● EXERCISE OBJECTIVE: Using the entries below, output each line exactly from the first through the one that contains "Insert a row".

===== EXERCISE DATA

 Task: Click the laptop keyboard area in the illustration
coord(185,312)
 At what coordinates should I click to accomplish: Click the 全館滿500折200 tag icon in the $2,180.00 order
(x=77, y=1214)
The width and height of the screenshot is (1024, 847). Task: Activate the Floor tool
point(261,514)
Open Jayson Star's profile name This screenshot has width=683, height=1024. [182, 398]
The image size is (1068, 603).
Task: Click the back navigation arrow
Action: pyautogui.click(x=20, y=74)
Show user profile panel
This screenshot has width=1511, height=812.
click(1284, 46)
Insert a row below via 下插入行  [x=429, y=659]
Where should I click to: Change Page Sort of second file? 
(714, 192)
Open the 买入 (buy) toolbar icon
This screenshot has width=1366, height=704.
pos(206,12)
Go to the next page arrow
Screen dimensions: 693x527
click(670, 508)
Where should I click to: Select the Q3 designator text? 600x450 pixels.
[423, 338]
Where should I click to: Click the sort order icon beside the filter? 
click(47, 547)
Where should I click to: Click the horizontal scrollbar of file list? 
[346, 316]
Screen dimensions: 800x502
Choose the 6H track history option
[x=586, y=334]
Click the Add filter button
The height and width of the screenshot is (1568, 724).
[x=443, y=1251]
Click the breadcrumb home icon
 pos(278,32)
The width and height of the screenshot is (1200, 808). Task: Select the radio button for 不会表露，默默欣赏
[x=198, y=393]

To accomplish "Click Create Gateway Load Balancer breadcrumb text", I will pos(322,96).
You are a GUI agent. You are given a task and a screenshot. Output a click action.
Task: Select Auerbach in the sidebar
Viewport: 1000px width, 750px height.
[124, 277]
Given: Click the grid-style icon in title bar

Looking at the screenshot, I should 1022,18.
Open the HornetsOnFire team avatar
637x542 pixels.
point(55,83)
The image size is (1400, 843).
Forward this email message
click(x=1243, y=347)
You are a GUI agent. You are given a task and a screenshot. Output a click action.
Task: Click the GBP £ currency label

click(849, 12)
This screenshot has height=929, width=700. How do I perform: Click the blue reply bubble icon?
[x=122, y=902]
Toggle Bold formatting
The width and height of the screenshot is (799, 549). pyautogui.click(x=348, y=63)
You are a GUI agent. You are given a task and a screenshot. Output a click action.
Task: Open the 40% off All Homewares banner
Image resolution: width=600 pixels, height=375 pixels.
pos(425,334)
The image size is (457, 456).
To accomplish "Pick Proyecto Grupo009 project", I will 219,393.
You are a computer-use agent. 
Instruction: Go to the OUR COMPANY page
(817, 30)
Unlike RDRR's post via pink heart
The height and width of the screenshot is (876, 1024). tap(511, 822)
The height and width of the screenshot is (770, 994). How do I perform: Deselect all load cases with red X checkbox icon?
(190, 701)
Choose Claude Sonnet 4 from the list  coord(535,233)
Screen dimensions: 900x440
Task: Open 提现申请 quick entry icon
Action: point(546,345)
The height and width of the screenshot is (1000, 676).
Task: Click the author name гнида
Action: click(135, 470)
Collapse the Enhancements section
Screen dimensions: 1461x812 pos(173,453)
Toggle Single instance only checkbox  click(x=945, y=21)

==========

● ANSWER TO THIS TASK:
 Task: Click the laptop keyboard area in the illustration
coord(185,312)
 At what coordinates should I click to accomplish: Click the 全館滿500折200 tag icon in the $2,180.00 order
(x=77, y=1214)
The width and height of the screenshot is (1024, 847). Task: Activate the Floor tool
point(261,514)
Open Jayson Star's profile name This screenshot has width=683, height=1024. [182, 398]
The image size is (1068, 603).
Task: Click the back navigation arrow
Action: pyautogui.click(x=20, y=74)
Show user profile panel
This screenshot has width=1511, height=812.
click(1284, 46)
Insert a row below via 下插入行  [x=429, y=659]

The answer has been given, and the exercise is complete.